Some argue, we can say this of God, but it also applies to other people. Wittgenstein is a secular writer, not Christian. The same really applies to other people and things. The person standing in front of us is a hypostasis who believes. He is far more, than he presents to us, and to himself. The rock standing in front of us is far more than it seems. We can live in this world oblivious to these facts; we will survive. We can be aware, sensitive to the fact that everything is more than it appears to be. This can only slow us down, and make us more sensitive, appreciative of God and his planet. This is what God calls us to be.
Our Catechism Sections 42-43 state: God transcends all creatures. We must therefore continually purify our language of everything in it that is limited, image-bound or imperfect, if we are not to confuse our image of God “The inexpressible, the incomprehensible, the invisible, ungraspable with our human representations. Our human words always fall short of the mystery of God. In speaking about God, our language is using human modes of expression; it really does attain to God himself, though unable to express him in his infinite simplicity.
We must recall that “between Creator and creature no similitude can be expressed without implying an even greater dissimilitude”; “We cannot grasp what God is; only what he is not, and how other beings stand in relation to him.”
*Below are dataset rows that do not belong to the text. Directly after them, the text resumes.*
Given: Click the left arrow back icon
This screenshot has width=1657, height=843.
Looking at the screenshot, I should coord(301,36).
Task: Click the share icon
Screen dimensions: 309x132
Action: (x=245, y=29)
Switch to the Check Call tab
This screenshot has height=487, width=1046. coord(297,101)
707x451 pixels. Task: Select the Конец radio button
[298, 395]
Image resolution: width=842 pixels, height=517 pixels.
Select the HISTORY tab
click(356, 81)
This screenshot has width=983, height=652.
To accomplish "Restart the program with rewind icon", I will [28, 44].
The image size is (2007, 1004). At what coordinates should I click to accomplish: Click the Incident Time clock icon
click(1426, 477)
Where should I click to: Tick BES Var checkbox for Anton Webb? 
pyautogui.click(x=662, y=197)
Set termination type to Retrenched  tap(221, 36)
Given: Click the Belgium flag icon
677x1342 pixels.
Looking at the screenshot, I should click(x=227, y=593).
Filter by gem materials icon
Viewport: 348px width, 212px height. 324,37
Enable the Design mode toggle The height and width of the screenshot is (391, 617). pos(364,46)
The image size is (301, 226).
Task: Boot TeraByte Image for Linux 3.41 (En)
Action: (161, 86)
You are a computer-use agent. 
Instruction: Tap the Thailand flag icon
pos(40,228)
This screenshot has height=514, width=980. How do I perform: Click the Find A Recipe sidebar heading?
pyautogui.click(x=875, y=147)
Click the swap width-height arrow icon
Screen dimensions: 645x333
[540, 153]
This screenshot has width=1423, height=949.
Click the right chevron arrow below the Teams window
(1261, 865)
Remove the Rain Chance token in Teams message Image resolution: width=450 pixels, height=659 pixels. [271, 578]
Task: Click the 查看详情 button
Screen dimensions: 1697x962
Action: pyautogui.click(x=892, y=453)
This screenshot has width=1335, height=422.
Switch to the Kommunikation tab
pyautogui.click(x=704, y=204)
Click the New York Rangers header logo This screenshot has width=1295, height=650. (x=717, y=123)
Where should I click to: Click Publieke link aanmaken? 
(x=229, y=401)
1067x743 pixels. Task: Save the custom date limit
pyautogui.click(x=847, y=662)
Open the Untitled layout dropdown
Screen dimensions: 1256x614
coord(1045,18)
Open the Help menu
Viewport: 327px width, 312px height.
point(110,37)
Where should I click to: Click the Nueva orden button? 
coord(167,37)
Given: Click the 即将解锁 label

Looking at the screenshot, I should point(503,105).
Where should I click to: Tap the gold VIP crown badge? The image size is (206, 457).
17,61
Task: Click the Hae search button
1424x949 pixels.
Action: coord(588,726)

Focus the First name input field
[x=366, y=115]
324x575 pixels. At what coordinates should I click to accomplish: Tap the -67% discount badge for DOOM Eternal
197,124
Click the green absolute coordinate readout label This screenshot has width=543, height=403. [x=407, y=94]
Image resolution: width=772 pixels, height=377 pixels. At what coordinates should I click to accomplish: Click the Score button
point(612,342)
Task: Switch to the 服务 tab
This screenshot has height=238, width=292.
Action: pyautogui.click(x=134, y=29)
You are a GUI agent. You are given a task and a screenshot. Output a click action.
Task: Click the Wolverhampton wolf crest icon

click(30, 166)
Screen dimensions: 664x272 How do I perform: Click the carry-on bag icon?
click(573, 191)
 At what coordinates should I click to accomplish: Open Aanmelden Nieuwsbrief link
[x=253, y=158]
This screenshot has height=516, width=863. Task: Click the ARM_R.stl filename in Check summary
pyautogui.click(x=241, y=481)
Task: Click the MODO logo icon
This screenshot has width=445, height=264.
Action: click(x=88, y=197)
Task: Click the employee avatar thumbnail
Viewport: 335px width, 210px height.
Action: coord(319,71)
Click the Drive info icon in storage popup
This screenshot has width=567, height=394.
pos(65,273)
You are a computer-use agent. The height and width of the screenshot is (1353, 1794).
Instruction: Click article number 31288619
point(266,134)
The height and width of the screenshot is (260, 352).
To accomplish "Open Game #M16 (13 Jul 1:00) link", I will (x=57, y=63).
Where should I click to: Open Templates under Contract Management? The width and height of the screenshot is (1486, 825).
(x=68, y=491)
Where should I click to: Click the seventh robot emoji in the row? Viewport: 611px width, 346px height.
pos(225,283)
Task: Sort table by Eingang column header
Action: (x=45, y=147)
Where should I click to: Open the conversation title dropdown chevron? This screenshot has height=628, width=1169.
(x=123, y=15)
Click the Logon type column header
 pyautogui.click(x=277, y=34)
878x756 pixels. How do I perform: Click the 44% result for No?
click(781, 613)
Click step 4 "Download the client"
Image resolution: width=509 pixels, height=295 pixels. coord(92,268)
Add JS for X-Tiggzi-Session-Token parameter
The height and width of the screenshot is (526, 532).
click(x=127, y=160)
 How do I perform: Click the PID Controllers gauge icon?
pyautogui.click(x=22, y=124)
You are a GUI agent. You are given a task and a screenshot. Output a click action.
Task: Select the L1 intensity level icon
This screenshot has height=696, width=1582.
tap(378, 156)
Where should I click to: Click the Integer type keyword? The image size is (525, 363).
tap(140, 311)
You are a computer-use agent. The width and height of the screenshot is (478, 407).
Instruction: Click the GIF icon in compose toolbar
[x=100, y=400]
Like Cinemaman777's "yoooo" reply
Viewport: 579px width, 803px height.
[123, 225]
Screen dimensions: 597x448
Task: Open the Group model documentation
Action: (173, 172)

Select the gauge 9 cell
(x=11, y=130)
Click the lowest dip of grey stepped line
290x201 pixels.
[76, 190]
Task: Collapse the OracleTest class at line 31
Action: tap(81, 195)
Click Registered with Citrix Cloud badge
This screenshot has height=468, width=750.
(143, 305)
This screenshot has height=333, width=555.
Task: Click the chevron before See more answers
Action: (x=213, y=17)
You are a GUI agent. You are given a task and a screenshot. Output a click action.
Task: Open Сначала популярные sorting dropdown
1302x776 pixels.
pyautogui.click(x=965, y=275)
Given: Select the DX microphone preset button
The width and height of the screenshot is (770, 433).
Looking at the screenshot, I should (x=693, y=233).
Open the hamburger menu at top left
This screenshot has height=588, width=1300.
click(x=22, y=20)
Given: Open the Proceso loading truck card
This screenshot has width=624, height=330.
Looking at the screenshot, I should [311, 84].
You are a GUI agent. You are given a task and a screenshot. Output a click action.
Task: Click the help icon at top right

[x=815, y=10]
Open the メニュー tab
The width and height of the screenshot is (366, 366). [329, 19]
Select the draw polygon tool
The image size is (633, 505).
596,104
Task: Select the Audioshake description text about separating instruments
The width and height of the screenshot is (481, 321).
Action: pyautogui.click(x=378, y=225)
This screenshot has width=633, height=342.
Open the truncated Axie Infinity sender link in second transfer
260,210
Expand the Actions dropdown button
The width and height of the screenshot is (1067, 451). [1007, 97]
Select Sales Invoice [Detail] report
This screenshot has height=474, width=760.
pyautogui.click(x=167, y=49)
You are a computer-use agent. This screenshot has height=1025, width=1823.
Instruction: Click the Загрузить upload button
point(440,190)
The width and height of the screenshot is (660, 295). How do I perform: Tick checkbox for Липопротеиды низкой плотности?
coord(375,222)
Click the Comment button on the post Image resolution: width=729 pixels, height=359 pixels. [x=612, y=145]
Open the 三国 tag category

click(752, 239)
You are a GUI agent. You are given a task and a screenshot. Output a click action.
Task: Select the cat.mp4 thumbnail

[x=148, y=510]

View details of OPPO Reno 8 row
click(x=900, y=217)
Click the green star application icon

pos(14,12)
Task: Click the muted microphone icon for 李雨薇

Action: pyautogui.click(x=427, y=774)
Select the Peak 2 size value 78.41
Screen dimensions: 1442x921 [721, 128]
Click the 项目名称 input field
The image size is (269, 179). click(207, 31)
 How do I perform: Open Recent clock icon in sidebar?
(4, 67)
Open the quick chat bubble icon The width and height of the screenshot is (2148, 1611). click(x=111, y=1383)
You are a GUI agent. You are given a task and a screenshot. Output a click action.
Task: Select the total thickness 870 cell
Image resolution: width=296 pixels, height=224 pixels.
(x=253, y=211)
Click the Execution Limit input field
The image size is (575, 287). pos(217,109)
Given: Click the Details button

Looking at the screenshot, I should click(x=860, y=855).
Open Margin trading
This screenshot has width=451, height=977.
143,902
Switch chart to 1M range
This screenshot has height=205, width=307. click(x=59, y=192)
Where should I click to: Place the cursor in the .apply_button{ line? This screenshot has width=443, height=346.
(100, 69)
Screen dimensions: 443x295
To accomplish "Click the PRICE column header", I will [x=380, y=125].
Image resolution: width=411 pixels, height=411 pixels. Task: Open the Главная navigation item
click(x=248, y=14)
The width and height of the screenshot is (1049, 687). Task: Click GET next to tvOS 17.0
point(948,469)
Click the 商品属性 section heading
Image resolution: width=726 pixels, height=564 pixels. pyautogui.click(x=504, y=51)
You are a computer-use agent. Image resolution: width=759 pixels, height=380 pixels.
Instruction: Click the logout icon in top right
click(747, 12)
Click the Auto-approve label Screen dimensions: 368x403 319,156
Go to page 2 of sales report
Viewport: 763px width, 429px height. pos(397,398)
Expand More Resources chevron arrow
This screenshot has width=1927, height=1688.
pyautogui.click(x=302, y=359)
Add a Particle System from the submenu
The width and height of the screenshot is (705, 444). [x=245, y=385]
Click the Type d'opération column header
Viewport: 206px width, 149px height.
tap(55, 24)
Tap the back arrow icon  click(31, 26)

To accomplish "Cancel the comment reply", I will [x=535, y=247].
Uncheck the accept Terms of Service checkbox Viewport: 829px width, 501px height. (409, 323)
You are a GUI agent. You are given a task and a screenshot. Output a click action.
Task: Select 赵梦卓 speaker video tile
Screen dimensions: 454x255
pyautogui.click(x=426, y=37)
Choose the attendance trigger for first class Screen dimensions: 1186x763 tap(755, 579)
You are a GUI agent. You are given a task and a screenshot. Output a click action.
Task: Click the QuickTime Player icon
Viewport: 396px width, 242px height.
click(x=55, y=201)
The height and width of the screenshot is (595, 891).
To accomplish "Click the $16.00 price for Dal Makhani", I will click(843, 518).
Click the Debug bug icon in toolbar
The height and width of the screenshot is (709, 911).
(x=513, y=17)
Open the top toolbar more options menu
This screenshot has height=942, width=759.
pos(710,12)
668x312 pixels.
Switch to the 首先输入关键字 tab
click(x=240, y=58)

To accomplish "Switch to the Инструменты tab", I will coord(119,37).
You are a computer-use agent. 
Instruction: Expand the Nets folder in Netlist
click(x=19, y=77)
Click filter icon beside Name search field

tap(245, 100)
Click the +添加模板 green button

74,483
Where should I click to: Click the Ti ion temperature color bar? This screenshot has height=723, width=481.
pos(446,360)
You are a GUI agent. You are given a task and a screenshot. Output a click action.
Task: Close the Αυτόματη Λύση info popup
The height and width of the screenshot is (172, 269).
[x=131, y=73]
The correct picture of God is easy enough for most to find. Psalms 131 begins our quest: “A Song of Ascents; of the Beloved. Personal Name, my heart is not high, nor upraised mine eyes; neither do I exercise myself in things too great or in things too wonderful for me. I have stilled and quieted my anima; like a weaned child with his mother; my anima is with me like a weaned child. Israel, hope in the Personal Name from this time forth and forever.”